I would like to scrape name, address informations between tag contains defendent text and another tag,
My HTML structure is:
<hr>
<H5>Defendant/Respondent Information</H5>
<span >(Each Defendant/Respondent is displayed below)</span>
<table>
<tr>
<td><span >Party Type:</span></td><td><span >Defendant</span><span >Party No.:</span><span >1</span></td>
</tr>
</table>
<table>
<tr>
<td><span >Name:</span></td><td><span >Burrell, Marvin</span></td>
</tr>
</table>
<table>
<tr>
<td><span >Address:</span></td><td><span >33 N Ann St</span></td>
</tr>
<tr>
<td><span >City:</span></td><td><span >Baltimore</span><span >State:</span><span >MD</span><span >Zip Code:</span><span >21231</span></td>
</tr>
</table>
<hr>
<table>
<tr>
<td><span >Party Type:</span></td><td><span >Defendant</span><span >Party No.:</span><span >2</span></td>
</tr>
</table>
<table>
<tr>
<td><span >Name:</span></td><td><span >Burrell, Frances Ann</span></td>
</tr>
</table>
<table>
<tr>
<td><span >Address:</span></td><td><span >33 N Ann St</span></td>
</tr>
<tr>
<td><span >City:</span></td><td><span >Baltimore</span><span >State:</span><span >MD</span><span >Zip Code:</span><span >21231</span></td>
</tr>
</table>
<hr>
<H5>Related Persons Information</H5>
<span >(Each Related person is displayed below)</span>
<table>
<tr>
<td><span >Name:</span></td><td><span >Unwanted Name</span></td>
</tr>
</table>
<table>
<tr>
<td><span >Address:</span></td><td><span >33 N Ann St</span></td>
</tr>
<tr>
<td><span >City:</span></td><td><span >Unwanted City</span><span >State:</span><span >Unwanted city</span><span >Zip Code:</span><span >12345</span></td>
</tr>
</table>
<table></table>
<hr>
My current XPATH capturing the first occurence of Name and address properly, but if need to extract the multiple occurences, it also scrape the information from the unwanted h5 tags.
My current XPATH is,
"//*[contains(text(),'Defendant')]//following-sibling::table//span[text()='Name:' or text()='Business or Organization Name:']/ancestor-or-self::td/following-sibling::td//text()")

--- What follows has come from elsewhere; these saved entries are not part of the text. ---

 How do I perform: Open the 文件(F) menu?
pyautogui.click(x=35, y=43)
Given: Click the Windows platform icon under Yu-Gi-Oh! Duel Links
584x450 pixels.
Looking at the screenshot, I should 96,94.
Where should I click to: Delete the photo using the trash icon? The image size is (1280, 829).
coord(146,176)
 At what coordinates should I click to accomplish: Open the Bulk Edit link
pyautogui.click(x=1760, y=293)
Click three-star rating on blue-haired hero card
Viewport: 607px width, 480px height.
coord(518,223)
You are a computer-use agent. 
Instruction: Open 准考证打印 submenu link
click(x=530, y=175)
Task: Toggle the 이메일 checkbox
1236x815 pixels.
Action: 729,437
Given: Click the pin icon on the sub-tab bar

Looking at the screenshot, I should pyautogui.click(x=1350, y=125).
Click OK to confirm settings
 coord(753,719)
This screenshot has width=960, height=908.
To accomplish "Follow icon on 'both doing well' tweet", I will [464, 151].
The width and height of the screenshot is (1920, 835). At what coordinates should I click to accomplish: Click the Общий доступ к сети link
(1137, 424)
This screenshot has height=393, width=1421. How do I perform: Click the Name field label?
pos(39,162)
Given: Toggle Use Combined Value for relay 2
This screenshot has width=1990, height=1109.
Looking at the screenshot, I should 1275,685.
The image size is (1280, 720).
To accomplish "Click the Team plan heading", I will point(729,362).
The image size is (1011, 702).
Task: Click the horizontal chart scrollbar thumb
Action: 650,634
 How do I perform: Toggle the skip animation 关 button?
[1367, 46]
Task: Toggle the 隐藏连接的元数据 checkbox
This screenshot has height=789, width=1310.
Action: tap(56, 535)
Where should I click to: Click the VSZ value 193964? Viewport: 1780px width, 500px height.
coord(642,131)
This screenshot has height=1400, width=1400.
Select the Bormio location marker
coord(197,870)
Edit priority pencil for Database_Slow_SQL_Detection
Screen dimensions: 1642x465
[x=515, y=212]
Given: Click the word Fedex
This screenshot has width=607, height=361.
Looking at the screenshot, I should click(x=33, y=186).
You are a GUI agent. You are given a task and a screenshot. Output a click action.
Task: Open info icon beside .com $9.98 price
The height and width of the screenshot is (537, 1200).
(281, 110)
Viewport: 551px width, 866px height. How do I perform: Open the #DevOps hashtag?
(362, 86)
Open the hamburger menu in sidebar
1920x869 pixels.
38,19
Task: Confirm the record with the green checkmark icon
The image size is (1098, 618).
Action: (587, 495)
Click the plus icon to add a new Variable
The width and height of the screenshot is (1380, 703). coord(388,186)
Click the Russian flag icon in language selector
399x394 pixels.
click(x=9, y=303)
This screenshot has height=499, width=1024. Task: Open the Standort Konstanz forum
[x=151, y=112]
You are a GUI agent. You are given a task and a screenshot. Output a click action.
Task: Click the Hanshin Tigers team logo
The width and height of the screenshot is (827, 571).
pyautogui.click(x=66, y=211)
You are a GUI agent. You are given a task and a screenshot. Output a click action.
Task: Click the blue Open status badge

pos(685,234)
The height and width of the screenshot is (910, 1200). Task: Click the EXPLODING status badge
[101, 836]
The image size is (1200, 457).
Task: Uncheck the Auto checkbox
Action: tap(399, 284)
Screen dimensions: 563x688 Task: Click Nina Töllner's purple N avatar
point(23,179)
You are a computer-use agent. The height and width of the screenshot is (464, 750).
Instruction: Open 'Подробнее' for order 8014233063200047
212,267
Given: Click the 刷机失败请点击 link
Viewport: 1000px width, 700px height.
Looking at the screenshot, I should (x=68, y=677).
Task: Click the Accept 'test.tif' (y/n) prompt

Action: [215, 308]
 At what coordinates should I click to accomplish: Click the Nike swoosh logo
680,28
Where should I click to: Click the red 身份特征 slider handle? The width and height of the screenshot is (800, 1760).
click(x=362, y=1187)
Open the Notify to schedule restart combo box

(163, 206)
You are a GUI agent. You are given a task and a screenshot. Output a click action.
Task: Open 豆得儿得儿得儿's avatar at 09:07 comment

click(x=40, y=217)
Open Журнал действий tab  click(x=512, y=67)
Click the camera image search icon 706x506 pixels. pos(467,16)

I tried including preceding sibling and following sibling but nothing gives my expected output,
My current output is..
names - [
Burrell, Marvin,
Burrell, Frances Ann,
Unwanted Name,
]
Expected output is,
[
Burrell, Marvin,
Burrell, Frances Ann,
]
Kindly help.
CodePudding user response:
try this:
"//H5[contains(text(),'Defendant')]/following-sibling::table[not(preceding-sibling::H5[not(contains(text(),'Defendant'))])]/tr[td[1][span[text()[.='Name:' ]]]]/td[2]/span/text()"
It first selects the table that has not
a preceding-sibling::h5
with text()
that not
contains
'Defendant'
and than
selects from the correct table the tr
where the first td
meets your requirements and selects the second td
No need for double slashes which is bad for performance
EDIT
Since there are more preceding-sibling::h5 than the example shows, this XPath
will deal with that:
"//H5[contains(text(),'Defendant')]/following-sibling::table[preceding-sibling::H5[1][contains(text(),'Defendant')]]//tr[td[1][span[text()[.='Name:' ]]]]/td[2]/span/text()"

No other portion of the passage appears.